My Madre has a wonderful intuition about things. She always has.
It's a wonderful trait, really. She can sense situations from a mile away and always knows the right thing to say or do. Sometimes I don't understand quite why, and sometimes it's not always easy at first to follow her wisdom, but I'm always glad I do.
Maybe it's a mother thing....I don't know.
But I'm thankful for it.
On Wednesday, my Madre proved herself once again when tensions were high and everyone was running around with their heads down - eyes fixed on our own separate roads of busyness, trying to avoid any collisions. Sometimes it's hard to remember greater perspective when you're so fixed on the tasks ahead of you.
And Madre knew that.
So at lunch, as everyone was high-fiving through the kitchen and trying to grab some food in transit, she looked at me across the room and said,
"We need the beach. Let's just go for an hour or two."

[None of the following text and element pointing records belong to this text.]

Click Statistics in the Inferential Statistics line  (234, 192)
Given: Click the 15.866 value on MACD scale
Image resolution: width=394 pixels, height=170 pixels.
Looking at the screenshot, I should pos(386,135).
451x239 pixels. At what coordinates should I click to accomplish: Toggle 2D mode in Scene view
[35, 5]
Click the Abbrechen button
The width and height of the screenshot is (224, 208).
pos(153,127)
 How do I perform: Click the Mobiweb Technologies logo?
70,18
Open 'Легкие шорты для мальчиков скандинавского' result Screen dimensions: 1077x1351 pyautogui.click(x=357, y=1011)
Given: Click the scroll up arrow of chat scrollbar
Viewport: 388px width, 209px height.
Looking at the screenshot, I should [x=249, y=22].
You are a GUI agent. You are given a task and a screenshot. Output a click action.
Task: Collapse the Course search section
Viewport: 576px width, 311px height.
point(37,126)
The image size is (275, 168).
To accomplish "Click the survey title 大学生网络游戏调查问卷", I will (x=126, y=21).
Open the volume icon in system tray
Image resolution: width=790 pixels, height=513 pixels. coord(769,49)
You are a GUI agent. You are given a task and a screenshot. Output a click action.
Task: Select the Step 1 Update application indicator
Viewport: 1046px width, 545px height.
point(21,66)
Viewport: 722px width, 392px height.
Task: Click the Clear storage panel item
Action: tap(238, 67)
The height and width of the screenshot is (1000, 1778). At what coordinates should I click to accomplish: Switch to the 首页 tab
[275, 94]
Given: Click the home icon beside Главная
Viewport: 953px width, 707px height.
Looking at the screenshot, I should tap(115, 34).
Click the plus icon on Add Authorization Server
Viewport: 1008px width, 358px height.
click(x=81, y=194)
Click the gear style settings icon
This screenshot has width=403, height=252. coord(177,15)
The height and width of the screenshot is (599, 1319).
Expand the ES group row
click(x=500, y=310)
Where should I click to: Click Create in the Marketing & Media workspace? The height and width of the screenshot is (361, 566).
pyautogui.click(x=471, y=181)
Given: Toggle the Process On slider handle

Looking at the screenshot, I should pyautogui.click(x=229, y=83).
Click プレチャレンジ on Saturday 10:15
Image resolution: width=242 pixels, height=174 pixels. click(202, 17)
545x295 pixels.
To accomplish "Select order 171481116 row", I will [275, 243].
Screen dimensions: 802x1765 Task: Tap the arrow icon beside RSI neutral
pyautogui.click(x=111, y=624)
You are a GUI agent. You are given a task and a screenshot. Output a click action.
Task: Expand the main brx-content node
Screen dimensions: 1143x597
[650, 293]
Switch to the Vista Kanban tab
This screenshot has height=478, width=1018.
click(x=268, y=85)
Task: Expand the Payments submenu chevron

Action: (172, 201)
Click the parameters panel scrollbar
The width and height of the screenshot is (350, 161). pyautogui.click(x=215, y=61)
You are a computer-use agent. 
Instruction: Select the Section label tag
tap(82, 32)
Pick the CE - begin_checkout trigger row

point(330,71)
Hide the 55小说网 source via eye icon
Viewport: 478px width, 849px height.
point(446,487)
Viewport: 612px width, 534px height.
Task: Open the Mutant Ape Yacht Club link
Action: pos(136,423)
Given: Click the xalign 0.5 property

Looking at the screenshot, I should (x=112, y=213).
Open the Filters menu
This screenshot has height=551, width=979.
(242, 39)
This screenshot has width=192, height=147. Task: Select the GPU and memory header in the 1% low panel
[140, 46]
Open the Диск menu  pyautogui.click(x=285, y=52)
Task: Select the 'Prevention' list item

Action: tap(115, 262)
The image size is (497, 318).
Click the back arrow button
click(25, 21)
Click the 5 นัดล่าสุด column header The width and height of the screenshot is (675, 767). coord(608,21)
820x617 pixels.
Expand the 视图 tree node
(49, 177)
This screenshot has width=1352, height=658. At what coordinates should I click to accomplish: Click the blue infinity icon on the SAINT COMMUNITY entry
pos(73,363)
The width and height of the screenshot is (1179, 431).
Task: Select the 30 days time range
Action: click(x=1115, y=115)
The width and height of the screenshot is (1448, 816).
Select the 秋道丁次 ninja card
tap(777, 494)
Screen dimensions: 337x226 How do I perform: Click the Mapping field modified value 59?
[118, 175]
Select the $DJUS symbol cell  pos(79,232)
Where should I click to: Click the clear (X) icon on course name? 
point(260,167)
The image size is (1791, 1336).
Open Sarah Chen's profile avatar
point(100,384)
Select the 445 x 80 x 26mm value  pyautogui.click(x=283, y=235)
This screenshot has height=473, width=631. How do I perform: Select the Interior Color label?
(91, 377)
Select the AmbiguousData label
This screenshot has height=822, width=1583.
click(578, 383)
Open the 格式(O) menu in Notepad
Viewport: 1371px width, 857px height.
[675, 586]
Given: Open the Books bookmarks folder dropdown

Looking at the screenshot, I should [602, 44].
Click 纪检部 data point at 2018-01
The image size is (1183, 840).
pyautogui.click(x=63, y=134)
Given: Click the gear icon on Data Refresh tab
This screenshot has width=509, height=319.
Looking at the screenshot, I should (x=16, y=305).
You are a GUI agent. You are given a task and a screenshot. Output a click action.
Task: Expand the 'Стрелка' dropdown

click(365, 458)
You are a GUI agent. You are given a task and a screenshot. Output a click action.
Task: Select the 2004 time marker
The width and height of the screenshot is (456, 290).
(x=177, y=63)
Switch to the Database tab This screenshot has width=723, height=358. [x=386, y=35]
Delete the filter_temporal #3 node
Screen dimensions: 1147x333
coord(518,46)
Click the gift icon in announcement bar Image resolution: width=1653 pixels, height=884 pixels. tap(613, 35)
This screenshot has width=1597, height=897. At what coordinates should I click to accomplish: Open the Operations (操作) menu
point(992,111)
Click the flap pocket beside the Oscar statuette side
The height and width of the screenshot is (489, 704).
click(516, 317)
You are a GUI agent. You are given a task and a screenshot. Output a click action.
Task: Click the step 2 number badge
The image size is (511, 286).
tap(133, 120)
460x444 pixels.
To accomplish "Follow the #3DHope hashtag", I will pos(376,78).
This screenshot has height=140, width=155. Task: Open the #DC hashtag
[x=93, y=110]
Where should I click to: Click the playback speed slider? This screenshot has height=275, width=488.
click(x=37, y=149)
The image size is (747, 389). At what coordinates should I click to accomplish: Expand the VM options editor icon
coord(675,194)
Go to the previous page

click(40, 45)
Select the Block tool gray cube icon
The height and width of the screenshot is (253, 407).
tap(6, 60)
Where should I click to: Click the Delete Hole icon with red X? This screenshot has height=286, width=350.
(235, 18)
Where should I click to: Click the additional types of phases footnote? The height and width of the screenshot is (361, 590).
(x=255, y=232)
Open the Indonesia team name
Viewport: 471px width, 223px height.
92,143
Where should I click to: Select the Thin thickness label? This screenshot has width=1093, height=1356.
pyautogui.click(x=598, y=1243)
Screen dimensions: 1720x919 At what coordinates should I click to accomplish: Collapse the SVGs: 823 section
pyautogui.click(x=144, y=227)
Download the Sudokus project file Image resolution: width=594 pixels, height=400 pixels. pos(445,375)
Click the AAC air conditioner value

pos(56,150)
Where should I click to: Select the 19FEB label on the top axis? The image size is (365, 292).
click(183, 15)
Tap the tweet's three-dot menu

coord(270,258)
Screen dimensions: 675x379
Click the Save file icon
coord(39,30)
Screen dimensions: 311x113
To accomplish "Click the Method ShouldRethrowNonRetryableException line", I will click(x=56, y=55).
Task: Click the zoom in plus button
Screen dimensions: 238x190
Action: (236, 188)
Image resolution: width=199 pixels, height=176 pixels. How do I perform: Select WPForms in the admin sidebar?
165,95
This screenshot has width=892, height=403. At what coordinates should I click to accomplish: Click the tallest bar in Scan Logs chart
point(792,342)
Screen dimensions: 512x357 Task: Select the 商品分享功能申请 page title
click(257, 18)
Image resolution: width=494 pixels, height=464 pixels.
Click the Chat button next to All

It was as if somebody flipped a switch in me, and I was filled with an urgency to get to the seashore...
Saltwater is the cure for anything, after all...even busy, hectic afternoons.
So we jumped in the car, grabbed rice balls on the way, and headed off in search of salt air.
And guess what...Madre was right once again.
We didn't do anything significant. In fact, I think we only walked up and down the shore a few times and sat for a while just to watch the tide go out. But it was just what we needed....to breathe the cool sea air and listen to the waves crash on the sea wall. To not think for a while, and just be.
It cleared my perspective.
And I went home better able to handle all my busyness - with hair blown all over the place, toes covered in sand, and lungs full of sea spray.
So I'm thankful for my Madre, today. For her ability to look beyond the present confusion, and turn to life's constant, simple pleasures....to rice balls, and windows rolled down, and to afternoons on the beach.
She's a good one.
Maybe I'm biased...but I don't think so.